Если направо – сам пропадешь.
Налево – коня потеряешь.
Очевидно, что Субик примет решение последним, но размышлять примется сразу, поэтому начнем с него:
«Прямо пойдешь? Так мы вам и поверили – счастье найдешь… Слыхали мы про бесплатный сыр в мышеловке, не первый день живем. Нет уж. А направо – ишь как запугивают! Пропадешь, мол. Неспроста это, может, там сокровище спрятано… Пойти, что ли? Опасно, конечно…»
Вероятность того, что Субик пойдет направо, невелика, но все-таки она существует – подобный выбор у субиков случается. Многое зависит от того, насколько изъедено рефлексией сознание подозрительного субъекта, в частности, от этого зависит следующий шаг рассуждений:
«А налево? Тут надпись похитрее, надо в нее вдуматься. Коня потеряешь… Тоже угроза какая-то… Но ведь у меня нет коня! Вот она, отгадка, для тех, кто потрудился хорошо обдумать ситуацию. Ведь не может быть, чтобы все было так просто!»
И Субик с высокой степенью вероятности устремляется налево (обойдемся, впрочем, без числовых оценок). На этом история для него не заканчивается, но обратимся теперь к другим витязям, которые к моменту принятия решения Субиком уже идут.
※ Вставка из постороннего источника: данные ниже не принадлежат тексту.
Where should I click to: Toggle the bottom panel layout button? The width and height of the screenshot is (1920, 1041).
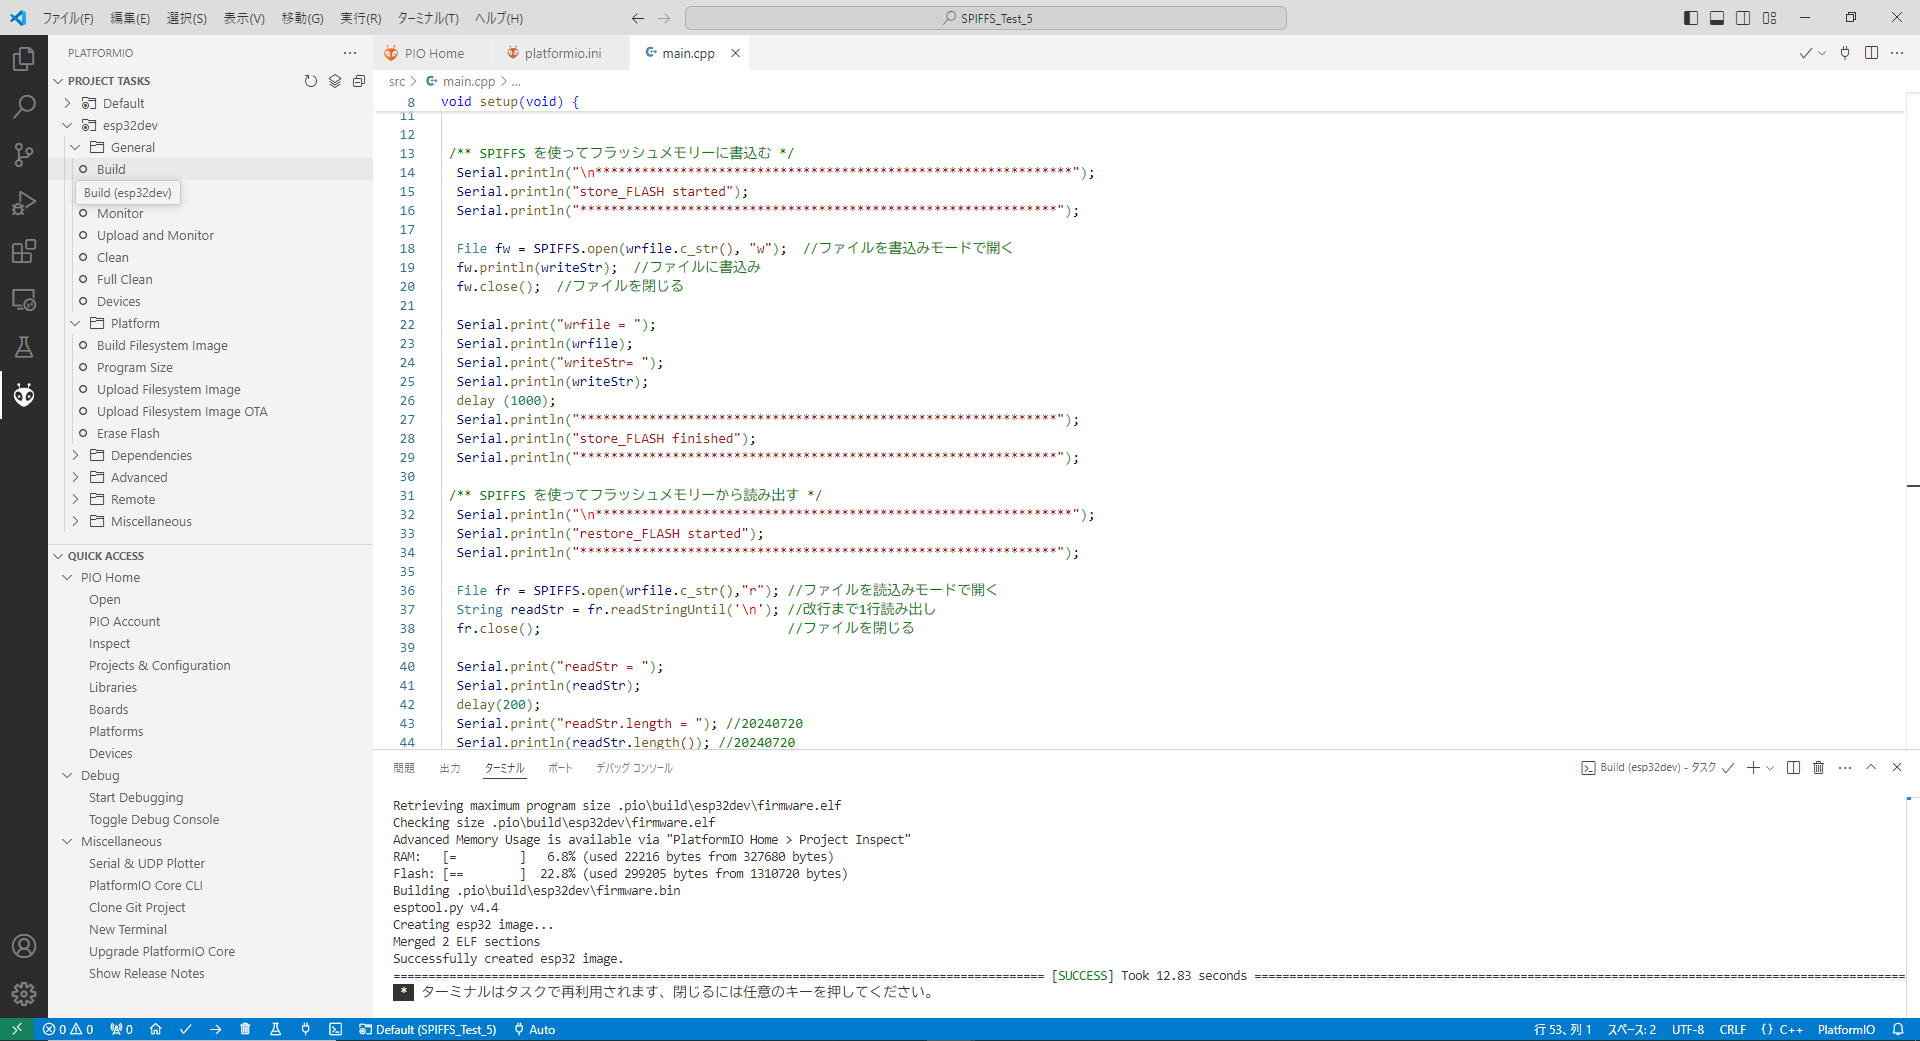pos(1717,18)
Сникерснутый тоже потратил некоторое время на размышления, хотя, разумеется, значительно меньшее, чем Субик. Он прикинул, что пропадать, конечно, не хочется, коня, пусть даже и отсутствующего, терять жалко. Значит, прямо! Правда, до счастья может оказаться слишком далеко… Все же Сникерснутый пошел прямо, но не благодаря собственным размышлениям, а руководствуясь выбором своих товарищей. Вот Субик пошел налево, а быть таким, как он, совсем не хочется, значит, этот выбор исключается. Остаются еще два варианта, и Хуматон выбрал прямой путь. Уж этот витязь умеет быть счастливым! – и Сникерснутый отправляется вслед за ним.